**WHAT THE EXERCISE ASKS:** Give back exactly the lines of the material below that start at the line containing "Jewelry (158, 1397)" and end at the line containing "Yell Know-How (36, 2226)", and no others.
• • • • •
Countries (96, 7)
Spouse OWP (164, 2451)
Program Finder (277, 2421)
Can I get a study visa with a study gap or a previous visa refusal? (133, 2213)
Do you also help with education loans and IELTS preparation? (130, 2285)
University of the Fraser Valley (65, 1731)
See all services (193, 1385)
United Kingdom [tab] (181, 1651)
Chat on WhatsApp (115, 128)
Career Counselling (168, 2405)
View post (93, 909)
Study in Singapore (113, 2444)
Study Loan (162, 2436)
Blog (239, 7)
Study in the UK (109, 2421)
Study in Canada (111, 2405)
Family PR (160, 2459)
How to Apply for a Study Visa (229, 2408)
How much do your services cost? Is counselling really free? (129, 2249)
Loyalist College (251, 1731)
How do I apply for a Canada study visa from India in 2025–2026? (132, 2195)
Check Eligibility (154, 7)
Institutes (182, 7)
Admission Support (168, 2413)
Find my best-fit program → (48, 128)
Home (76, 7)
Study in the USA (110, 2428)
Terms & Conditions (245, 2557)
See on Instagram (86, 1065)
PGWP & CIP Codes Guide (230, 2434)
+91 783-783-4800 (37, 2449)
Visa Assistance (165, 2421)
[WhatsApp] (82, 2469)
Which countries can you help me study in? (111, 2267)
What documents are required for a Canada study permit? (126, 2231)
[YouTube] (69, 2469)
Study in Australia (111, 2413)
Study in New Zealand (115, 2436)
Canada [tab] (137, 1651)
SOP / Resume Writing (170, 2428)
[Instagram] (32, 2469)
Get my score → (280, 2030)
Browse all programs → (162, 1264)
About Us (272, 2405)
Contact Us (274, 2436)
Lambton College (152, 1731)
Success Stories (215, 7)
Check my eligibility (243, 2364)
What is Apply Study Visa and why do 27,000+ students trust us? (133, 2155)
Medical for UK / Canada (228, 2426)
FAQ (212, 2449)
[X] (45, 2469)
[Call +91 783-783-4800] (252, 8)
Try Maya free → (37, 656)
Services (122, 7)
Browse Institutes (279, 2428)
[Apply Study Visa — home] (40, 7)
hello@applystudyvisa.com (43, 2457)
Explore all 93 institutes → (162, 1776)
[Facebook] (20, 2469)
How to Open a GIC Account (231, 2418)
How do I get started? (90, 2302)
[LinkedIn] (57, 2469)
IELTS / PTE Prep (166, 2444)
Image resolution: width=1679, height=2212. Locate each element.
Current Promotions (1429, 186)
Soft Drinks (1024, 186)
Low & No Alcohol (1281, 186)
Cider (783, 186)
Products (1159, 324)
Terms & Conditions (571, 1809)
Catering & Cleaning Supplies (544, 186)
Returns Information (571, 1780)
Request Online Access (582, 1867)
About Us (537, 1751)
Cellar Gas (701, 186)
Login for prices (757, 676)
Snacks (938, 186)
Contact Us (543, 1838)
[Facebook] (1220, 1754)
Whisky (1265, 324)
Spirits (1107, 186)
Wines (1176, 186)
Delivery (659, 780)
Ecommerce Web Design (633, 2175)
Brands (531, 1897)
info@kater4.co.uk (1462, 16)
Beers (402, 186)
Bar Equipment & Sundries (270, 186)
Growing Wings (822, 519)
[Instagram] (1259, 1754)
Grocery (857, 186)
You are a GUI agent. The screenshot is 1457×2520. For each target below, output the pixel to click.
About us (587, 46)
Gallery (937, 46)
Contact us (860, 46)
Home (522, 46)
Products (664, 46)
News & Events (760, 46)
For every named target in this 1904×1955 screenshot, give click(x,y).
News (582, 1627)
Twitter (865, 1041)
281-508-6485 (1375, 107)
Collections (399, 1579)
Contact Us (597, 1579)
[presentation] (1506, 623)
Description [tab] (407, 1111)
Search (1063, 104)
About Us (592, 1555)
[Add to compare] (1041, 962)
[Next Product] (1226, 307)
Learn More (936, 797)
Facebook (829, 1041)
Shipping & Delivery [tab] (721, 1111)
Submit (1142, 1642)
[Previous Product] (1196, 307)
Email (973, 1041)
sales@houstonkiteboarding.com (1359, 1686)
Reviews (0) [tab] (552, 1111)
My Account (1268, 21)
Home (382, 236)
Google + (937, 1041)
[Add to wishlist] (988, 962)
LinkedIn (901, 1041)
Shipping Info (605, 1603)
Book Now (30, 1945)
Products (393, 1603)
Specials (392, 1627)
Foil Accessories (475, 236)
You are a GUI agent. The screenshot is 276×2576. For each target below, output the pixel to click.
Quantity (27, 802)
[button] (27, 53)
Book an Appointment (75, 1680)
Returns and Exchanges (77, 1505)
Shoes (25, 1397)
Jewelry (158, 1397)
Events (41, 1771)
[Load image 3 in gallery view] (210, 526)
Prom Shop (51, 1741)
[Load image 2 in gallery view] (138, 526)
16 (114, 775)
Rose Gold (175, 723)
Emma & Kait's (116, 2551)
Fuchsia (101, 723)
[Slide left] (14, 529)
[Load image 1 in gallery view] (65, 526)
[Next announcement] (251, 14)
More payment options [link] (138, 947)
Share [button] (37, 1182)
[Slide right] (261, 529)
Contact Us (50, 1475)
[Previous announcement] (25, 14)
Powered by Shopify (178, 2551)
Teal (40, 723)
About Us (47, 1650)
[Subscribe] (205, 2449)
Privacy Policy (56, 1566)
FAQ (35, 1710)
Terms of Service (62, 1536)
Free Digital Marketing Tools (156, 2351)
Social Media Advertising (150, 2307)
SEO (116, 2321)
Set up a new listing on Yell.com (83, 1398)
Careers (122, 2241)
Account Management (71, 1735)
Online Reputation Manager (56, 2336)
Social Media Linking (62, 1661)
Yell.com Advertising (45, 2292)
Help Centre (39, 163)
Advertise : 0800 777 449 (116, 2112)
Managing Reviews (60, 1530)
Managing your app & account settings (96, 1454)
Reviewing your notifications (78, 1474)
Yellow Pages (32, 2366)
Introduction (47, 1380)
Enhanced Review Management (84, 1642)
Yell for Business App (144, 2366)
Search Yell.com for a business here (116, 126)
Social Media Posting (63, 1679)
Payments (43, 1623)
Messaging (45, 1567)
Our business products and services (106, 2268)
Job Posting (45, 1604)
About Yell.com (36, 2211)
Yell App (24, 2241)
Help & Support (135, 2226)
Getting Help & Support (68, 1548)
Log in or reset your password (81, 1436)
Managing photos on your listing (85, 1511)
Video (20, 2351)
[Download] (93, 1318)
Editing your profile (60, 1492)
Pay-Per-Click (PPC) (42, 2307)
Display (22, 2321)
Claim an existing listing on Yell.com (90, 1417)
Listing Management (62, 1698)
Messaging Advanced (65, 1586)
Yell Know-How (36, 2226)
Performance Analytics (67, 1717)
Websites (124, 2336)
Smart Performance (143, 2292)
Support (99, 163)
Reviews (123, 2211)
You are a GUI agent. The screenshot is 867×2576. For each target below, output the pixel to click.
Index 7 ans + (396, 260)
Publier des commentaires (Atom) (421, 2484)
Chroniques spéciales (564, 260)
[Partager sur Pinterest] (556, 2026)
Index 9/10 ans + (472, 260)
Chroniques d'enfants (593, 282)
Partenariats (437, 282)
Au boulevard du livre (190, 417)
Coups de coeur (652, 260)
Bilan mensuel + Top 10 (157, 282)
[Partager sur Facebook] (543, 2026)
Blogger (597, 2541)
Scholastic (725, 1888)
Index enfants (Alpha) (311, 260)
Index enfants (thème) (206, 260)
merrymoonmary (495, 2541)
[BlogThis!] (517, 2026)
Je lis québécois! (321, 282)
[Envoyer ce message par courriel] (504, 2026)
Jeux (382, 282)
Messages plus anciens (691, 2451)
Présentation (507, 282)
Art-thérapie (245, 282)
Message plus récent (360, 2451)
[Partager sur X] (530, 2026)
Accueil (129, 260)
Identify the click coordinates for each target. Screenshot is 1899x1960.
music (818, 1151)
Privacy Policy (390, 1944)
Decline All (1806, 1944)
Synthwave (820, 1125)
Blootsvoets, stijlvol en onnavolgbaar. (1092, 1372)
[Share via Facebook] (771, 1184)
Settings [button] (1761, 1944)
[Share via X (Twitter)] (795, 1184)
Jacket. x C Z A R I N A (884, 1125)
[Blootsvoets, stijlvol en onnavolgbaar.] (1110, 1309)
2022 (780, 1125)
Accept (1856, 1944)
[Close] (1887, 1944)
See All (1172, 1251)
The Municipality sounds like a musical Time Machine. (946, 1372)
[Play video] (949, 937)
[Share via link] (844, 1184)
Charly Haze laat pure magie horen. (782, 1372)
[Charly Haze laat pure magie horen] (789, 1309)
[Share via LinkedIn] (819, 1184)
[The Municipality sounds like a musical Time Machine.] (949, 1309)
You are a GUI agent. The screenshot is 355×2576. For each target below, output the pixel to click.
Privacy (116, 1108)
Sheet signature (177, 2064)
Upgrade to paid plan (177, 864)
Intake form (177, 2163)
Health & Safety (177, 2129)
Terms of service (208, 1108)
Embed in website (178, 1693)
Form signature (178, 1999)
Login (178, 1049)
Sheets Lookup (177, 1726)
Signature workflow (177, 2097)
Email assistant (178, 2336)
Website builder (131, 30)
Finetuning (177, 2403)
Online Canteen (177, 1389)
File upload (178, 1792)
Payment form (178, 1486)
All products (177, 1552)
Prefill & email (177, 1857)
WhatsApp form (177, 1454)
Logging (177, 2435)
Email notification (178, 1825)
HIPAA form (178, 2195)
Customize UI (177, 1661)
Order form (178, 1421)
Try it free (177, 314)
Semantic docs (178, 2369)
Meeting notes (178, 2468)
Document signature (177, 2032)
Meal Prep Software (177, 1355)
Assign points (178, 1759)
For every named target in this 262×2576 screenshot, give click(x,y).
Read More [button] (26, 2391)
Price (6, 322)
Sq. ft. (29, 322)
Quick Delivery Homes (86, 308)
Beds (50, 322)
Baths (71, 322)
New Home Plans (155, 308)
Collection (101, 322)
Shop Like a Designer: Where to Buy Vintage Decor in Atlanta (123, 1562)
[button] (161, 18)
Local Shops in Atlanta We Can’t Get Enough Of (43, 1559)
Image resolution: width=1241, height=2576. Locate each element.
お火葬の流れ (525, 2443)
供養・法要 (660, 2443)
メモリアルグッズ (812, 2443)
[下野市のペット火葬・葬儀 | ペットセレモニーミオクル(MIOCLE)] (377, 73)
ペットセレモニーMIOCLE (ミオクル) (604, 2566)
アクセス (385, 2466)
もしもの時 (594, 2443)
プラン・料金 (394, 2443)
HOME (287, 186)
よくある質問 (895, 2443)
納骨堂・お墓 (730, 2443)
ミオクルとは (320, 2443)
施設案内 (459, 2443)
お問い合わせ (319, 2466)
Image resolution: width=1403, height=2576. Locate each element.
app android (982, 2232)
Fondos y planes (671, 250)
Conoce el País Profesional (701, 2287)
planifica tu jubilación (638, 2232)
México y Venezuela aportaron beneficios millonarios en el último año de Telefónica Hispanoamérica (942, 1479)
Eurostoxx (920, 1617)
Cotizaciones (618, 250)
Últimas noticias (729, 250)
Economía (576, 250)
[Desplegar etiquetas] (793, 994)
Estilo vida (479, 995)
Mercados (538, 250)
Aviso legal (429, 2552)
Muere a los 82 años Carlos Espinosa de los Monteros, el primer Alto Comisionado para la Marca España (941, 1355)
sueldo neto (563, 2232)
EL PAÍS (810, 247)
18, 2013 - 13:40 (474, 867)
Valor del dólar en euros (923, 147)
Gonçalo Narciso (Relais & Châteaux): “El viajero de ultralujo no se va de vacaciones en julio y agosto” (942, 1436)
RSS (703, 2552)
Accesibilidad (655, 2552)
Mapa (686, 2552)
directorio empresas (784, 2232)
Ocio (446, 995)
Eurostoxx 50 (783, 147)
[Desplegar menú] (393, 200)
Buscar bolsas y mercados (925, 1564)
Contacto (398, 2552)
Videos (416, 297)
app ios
• • • • •
**SOLUTION TO THIS PROBLEM:**
Jewelry (158, 1397)
Events (41, 1771)
[Load image 3 in gallery view] (210, 526)
Prom Shop (51, 1741)
[Load image 2 in gallery view] (138, 526)
16 (114, 775)
Rose Gold (175, 723)
Emma & Kait's (116, 2551)
Fuchsia (101, 723)
[Slide left] (14, 529)
[Load image 1 in gallery view] (65, 526)
[Next announcement] (251, 14)
More payment options [link] (138, 947)
Share [button] (37, 1182)
[Slide right] (261, 529)
Contact Us (50, 1475)
[Previous announcement] (25, 14)
Powered by Shopify (178, 2551)
Teal (40, 723)
About Us (47, 1650)
[Subscribe] (205, 2449)
Privacy Policy (56, 1566)
FAQ (35, 1710)
Terms of Service (62, 1536)
Free Digital Marketing Tools (156, 2351)
Social Media Advertising (150, 2307)
SEO (116, 2321)
Set up a new listing on Yell.com (83, 1398)
Careers (122, 2241)
Account Management (71, 1735)
Online Reputation Manager (56, 2336)
Social Media Linking (62, 1661)
Yell.com Advertising (45, 2292)
Help Centre (39, 163)
Advertise : 0800 777 449 (116, 2112)
Managing Reviews (60, 1530)
Managing your app & account settings (96, 1454)
Reviewing your notifications (78, 1474)
Yellow Pages (32, 2366)
Introduction (47, 1380)
Enhanced Review Management (84, 1642)
Yell for Business App (144, 2366)
Search Yell.com for a business here (116, 126)
Social Media Posting (63, 1679)
Payments (43, 1623)
Messaging (45, 1567)
Our business products and services (106, 2268)
Job Posting (45, 1604)
About Yell.com (36, 2211)
Yell App (24, 2241)
Help & Support (135, 2226)
Getting Help & Support (68, 1548)
Log in or reset your password (81, 1436)
Managing photos on your listing (85, 1511)
Video (20, 2351)
[Download] (93, 1318)
Editing your profile (60, 1492)
Pay-Per-Click (PPC) (42, 2307)
Display (22, 2321)
Claim an existing listing on Yell.com (90, 1417)
Listing Management (62, 1698)
Messaging Advanced (65, 1586)
Yell Know-How (36, 2226)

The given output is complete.